INSTRUCTIONS FOR THE TASK:
Can you quote exactly the stretch of lines from the one with "Given: Click the magenta" through the final line of the material, both ends included?

─── DATA RECORDS ───

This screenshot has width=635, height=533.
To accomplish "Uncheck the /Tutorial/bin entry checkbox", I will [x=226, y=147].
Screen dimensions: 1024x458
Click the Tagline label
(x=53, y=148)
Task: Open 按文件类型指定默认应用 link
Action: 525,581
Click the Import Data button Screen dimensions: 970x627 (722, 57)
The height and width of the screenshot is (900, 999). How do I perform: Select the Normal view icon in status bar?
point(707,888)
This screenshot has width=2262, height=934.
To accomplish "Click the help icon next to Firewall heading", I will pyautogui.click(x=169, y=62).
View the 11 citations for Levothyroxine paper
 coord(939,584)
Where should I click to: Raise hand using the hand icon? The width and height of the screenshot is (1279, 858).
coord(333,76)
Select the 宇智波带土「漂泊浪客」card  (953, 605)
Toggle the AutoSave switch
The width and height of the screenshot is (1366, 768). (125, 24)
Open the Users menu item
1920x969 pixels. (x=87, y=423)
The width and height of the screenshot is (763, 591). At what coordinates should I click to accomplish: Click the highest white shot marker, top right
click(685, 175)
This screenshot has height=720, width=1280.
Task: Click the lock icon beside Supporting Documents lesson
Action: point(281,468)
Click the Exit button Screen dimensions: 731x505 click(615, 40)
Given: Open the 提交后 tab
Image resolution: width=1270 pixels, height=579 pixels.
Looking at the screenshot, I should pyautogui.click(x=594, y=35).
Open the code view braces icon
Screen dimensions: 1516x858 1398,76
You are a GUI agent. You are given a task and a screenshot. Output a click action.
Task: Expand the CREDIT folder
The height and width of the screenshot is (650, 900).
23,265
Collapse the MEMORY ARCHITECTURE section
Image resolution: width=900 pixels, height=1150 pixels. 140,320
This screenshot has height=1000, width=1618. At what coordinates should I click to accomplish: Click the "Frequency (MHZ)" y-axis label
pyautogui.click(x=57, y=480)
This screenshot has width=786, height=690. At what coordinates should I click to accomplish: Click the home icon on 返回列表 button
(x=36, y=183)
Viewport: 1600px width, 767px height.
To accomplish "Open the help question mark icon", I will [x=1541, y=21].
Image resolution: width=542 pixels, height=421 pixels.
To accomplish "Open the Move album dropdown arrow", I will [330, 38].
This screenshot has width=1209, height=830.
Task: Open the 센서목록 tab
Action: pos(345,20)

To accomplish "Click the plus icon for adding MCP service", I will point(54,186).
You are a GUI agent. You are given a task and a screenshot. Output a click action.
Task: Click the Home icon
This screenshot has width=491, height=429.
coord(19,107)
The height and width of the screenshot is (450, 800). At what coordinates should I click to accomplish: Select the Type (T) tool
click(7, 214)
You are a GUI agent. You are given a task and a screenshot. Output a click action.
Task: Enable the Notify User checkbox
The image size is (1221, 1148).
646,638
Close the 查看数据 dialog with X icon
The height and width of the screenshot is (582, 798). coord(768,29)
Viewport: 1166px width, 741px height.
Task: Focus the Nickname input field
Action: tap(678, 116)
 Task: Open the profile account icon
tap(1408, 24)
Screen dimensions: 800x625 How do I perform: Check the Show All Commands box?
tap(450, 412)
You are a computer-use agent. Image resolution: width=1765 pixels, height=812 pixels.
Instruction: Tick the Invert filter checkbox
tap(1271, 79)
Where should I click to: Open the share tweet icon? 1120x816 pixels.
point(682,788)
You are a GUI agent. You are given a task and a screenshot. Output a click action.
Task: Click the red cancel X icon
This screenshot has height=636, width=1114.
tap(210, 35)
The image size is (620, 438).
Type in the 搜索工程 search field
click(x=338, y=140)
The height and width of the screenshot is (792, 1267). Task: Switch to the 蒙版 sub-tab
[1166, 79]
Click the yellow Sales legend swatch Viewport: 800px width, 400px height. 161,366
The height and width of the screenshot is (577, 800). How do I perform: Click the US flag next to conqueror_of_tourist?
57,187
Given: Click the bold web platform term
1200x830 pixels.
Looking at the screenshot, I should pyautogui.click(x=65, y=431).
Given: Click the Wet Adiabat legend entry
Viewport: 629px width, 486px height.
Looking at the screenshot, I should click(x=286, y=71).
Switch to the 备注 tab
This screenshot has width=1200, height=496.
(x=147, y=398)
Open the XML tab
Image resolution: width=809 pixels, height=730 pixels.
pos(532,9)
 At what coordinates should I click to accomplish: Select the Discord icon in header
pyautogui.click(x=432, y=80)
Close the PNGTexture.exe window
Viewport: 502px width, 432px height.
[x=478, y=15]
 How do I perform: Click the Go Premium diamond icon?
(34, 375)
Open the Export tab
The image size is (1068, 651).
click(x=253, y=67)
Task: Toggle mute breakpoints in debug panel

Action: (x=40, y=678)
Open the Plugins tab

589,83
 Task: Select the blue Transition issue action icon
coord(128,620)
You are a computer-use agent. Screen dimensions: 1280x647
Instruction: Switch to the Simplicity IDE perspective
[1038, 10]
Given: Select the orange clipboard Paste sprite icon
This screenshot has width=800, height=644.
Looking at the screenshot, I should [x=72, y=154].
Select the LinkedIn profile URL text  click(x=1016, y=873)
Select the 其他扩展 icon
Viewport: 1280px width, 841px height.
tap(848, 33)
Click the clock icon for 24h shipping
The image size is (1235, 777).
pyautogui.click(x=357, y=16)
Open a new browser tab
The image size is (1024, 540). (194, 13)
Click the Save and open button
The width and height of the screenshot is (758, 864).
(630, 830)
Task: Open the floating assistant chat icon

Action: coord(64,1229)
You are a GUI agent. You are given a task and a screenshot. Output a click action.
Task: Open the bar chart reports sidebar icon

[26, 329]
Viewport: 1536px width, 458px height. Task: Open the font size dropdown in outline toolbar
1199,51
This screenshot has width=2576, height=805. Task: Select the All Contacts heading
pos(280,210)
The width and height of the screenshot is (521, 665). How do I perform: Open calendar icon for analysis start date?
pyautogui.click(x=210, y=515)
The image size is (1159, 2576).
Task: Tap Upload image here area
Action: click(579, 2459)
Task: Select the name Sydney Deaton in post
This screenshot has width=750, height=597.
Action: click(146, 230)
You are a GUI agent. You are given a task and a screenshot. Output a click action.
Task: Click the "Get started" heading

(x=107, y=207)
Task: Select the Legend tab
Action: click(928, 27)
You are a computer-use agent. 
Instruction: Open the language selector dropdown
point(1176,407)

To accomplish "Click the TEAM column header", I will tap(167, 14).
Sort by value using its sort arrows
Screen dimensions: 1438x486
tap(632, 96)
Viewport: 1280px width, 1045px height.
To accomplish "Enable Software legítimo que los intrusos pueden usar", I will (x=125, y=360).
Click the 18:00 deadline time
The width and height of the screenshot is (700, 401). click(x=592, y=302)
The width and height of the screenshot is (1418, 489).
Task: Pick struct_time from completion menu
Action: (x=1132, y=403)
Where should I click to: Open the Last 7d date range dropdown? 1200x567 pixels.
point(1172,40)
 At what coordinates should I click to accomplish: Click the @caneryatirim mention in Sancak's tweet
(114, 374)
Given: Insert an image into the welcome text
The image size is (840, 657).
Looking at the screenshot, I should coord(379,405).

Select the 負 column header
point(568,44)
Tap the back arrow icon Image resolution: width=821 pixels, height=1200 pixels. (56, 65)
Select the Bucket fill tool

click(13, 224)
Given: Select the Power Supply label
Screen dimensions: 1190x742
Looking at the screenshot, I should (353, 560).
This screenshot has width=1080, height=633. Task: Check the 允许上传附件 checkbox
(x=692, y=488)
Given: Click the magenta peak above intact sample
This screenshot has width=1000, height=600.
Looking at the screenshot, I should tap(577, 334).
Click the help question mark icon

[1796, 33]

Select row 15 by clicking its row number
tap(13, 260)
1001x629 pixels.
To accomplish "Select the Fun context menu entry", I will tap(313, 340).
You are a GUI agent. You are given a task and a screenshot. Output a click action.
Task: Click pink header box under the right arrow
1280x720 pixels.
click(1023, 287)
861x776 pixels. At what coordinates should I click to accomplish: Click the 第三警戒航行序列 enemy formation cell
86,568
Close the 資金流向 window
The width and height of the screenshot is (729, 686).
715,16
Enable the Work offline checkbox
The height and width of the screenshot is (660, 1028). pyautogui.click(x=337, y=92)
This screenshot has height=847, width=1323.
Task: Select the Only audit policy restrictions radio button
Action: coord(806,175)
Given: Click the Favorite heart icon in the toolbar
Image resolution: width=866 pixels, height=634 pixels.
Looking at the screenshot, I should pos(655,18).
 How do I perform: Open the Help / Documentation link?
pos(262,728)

───

ANSWER TO THE EXERCISE:
Given: Click the magenta peak above intact sample
This screenshot has width=1000, height=600.
Looking at the screenshot, I should tap(577, 334).
Click the help question mark icon

[1796, 33]

Select row 15 by clicking its row number
tap(13, 260)
1001x629 pixels.
To accomplish "Select the Fun context menu entry", I will tap(313, 340).
You are a GUI agent. You are given a task and a screenshot. Output a click action.
Task: Click pink header box under the right arrow
1280x720 pixels.
click(1023, 287)
861x776 pixels. At what coordinates should I click to accomplish: Click the 第三警戒航行序列 enemy formation cell
86,568
Close the 資金流向 window
The width and height of the screenshot is (729, 686).
715,16
Enable the Work offline checkbox
The height and width of the screenshot is (660, 1028). pyautogui.click(x=337, y=92)
This screenshot has height=847, width=1323.
Task: Select the Only audit policy restrictions radio button
Action: coord(806,175)
Given: Click the Favorite heart icon in the toolbar
Image resolution: width=866 pixels, height=634 pixels.
Looking at the screenshot, I should pos(655,18).
 How do I perform: Open the Help / Documentation link?
pos(262,728)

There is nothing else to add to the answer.